• [ACTIVITY]:
Repeat only the lines below from the one containing "Task: Open the My chats tab" through the one containing "You are a computer-use agent. Screen dimensions: 750x571", inclusive, exactly as written.

• [DATA FOR THIS TASK]:
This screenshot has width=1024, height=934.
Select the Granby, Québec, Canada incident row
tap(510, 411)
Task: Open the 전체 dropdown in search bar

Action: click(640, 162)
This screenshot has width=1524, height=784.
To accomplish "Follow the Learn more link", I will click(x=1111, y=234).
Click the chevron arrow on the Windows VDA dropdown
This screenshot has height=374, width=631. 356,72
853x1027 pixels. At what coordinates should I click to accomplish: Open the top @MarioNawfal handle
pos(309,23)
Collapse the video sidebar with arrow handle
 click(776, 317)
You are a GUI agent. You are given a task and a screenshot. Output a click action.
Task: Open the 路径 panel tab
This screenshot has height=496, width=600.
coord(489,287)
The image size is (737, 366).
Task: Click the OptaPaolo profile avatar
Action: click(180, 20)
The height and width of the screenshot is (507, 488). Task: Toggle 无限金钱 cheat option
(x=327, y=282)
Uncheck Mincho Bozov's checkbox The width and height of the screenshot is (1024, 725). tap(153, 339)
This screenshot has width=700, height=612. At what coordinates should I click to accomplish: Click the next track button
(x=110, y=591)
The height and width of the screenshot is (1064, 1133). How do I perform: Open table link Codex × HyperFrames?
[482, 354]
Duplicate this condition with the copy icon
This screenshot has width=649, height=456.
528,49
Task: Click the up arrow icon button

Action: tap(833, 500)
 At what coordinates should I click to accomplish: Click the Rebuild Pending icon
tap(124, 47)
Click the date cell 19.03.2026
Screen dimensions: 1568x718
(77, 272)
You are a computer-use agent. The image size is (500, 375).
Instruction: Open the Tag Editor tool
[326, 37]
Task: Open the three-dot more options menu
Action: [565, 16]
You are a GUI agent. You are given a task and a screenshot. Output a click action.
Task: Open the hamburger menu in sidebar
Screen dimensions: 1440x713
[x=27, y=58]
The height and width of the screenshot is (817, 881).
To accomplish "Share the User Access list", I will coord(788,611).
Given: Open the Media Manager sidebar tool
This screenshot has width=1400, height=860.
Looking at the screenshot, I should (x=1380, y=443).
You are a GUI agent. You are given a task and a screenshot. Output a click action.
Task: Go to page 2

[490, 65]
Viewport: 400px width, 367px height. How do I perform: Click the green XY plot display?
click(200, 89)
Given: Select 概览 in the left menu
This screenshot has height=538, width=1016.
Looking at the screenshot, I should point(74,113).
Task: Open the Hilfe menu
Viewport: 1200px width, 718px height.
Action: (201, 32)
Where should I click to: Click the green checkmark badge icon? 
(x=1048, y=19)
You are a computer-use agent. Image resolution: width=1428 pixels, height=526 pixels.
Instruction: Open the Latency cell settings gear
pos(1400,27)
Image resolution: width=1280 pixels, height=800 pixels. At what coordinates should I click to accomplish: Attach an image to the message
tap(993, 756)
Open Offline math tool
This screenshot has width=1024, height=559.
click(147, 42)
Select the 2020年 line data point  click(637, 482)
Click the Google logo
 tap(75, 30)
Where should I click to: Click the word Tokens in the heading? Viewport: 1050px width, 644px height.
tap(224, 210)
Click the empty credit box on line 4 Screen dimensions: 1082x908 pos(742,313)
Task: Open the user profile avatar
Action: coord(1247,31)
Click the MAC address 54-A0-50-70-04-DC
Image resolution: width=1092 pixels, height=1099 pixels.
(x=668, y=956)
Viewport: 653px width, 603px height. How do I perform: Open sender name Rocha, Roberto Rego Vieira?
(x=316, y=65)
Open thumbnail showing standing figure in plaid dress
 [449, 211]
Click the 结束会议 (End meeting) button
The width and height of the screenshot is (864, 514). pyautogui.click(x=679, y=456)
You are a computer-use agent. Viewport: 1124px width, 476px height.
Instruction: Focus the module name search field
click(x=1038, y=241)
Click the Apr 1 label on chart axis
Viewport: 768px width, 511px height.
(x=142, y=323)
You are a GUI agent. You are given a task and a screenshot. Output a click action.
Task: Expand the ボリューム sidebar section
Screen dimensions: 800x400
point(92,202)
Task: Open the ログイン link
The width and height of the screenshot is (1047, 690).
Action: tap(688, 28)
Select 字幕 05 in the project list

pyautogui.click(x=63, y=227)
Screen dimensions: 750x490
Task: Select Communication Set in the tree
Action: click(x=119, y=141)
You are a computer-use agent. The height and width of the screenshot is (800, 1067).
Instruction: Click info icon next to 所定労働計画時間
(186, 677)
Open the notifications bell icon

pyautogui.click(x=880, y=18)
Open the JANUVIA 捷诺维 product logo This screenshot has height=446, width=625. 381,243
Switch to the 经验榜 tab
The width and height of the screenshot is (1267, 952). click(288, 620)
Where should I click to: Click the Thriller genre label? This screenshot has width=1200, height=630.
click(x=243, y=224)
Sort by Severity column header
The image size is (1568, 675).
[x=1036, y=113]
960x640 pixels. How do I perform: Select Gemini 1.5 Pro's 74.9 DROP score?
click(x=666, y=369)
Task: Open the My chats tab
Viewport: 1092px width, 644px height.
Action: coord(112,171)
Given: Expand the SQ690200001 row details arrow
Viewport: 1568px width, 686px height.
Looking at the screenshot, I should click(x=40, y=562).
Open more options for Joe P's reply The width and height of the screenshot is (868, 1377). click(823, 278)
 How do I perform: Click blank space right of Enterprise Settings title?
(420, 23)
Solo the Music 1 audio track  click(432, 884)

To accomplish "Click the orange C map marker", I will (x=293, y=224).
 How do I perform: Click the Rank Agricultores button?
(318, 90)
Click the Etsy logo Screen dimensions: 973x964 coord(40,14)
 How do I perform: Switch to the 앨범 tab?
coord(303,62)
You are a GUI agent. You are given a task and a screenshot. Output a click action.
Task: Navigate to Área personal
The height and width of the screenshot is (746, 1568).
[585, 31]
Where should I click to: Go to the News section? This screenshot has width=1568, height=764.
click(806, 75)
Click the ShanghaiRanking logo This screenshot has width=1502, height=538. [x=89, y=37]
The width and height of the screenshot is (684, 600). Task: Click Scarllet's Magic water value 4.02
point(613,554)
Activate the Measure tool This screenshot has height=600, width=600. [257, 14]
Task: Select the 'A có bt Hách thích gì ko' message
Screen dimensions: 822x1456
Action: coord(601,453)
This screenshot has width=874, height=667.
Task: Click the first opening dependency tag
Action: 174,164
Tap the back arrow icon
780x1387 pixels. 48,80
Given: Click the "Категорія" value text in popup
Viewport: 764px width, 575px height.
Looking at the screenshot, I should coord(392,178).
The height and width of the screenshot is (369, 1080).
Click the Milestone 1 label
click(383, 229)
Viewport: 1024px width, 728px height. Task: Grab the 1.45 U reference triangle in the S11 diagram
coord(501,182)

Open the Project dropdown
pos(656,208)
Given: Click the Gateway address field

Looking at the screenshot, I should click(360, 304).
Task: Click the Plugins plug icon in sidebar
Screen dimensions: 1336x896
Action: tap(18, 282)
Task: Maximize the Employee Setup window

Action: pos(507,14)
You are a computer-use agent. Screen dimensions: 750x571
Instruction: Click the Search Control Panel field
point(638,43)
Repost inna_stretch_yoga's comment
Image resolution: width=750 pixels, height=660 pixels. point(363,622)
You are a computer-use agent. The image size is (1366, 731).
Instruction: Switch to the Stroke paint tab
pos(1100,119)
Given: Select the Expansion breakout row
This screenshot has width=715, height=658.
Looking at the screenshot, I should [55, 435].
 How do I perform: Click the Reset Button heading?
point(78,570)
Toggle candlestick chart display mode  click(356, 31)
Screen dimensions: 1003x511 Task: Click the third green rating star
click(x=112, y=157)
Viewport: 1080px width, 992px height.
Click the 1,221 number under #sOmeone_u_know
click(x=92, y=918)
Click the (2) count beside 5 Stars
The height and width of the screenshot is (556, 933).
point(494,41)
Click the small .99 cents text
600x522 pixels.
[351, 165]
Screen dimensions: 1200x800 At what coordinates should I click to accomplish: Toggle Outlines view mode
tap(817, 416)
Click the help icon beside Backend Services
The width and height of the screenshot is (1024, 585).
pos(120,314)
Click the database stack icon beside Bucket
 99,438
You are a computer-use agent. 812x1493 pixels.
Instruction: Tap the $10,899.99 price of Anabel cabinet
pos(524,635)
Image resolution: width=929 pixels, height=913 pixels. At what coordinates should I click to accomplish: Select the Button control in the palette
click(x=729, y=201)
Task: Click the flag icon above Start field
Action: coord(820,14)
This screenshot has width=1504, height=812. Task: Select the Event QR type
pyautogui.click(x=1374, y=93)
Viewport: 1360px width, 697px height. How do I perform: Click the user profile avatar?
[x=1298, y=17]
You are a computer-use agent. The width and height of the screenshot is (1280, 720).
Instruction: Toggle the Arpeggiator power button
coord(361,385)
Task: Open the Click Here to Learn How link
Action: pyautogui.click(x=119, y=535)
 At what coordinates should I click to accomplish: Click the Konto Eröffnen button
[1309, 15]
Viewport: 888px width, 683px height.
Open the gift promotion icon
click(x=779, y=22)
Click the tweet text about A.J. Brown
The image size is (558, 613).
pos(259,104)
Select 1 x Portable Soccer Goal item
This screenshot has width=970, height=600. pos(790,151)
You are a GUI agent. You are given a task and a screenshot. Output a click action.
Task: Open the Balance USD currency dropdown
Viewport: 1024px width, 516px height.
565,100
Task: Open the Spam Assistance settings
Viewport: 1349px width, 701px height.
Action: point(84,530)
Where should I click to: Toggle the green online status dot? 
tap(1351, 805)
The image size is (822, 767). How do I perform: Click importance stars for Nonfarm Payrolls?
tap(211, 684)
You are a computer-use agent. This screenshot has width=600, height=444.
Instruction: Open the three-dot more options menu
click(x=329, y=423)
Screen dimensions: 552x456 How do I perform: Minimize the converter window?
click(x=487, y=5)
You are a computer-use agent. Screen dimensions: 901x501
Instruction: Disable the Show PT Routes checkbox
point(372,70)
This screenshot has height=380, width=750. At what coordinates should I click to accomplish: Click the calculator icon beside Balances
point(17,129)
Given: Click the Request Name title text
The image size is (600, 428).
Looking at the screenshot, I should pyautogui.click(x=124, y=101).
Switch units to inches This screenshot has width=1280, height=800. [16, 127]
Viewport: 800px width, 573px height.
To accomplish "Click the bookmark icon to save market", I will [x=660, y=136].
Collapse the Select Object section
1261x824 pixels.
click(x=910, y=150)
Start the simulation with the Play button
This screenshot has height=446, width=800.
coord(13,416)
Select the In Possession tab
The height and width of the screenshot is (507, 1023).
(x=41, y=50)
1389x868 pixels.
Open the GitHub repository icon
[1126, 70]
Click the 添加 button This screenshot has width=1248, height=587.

• [TASK SOLUTION]:
Task: Open the My chats tab
Viewport: 1092px width, 644px height.
Action: coord(112,171)
Given: Expand the SQ690200001 row details arrow
Viewport: 1568px width, 686px height.
Looking at the screenshot, I should click(x=40, y=562).
Open more options for Joe P's reply The width and height of the screenshot is (868, 1377). click(823, 278)
 How do I perform: Click blank space right of Enterprise Settings title?
(420, 23)
Solo the Music 1 audio track  click(432, 884)

To accomplish "Click the orange C map marker", I will (x=293, y=224).
 How do I perform: Click the Rank Agricultores button?
(318, 90)
Click the Etsy logo Screen dimensions: 973x964 coord(40,14)
 How do I perform: Switch to the 앨범 tab?
coord(303,62)
You are a GUI agent. You are given a task and a screenshot. Output a click action.
Task: Navigate to Área personal
The height and width of the screenshot is (746, 1568).
[585, 31]
Where should I click to: Go to the News section? This screenshot has width=1568, height=764.
click(806, 75)
Click the ShanghaiRanking logo This screenshot has width=1502, height=538. [x=89, y=37]
The width and height of the screenshot is (684, 600). Task: Click Scarllet's Magic water value 4.02
point(613,554)
Activate the Measure tool This screenshot has height=600, width=600. [257, 14]
Task: Select the 'A có bt Hách thích gì ko' message
Screen dimensions: 822x1456
Action: coord(601,453)
This screenshot has width=874, height=667.
Task: Click the first opening dependency tag
Action: 174,164
Tap the back arrow icon
780x1387 pixels. 48,80
Given: Click the "Категорія" value text in popup
Viewport: 764px width, 575px height.
Looking at the screenshot, I should coord(392,178).
The height and width of the screenshot is (369, 1080).
Click the Milestone 1 label
click(383, 229)
Viewport: 1024px width, 728px height. Task: Grab the 1.45 U reference triangle in the S11 diagram
coord(501,182)

Open the Project dropdown
pos(656,208)
Given: Click the Gateway address field

Looking at the screenshot, I should click(360, 304).
Task: Click the Plugins plug icon in sidebar
Screen dimensions: 1336x896
Action: tap(18, 282)
Task: Maximize the Employee Setup window

Action: pos(507,14)
You are a computer-use agent. Screen dimensions: 750x571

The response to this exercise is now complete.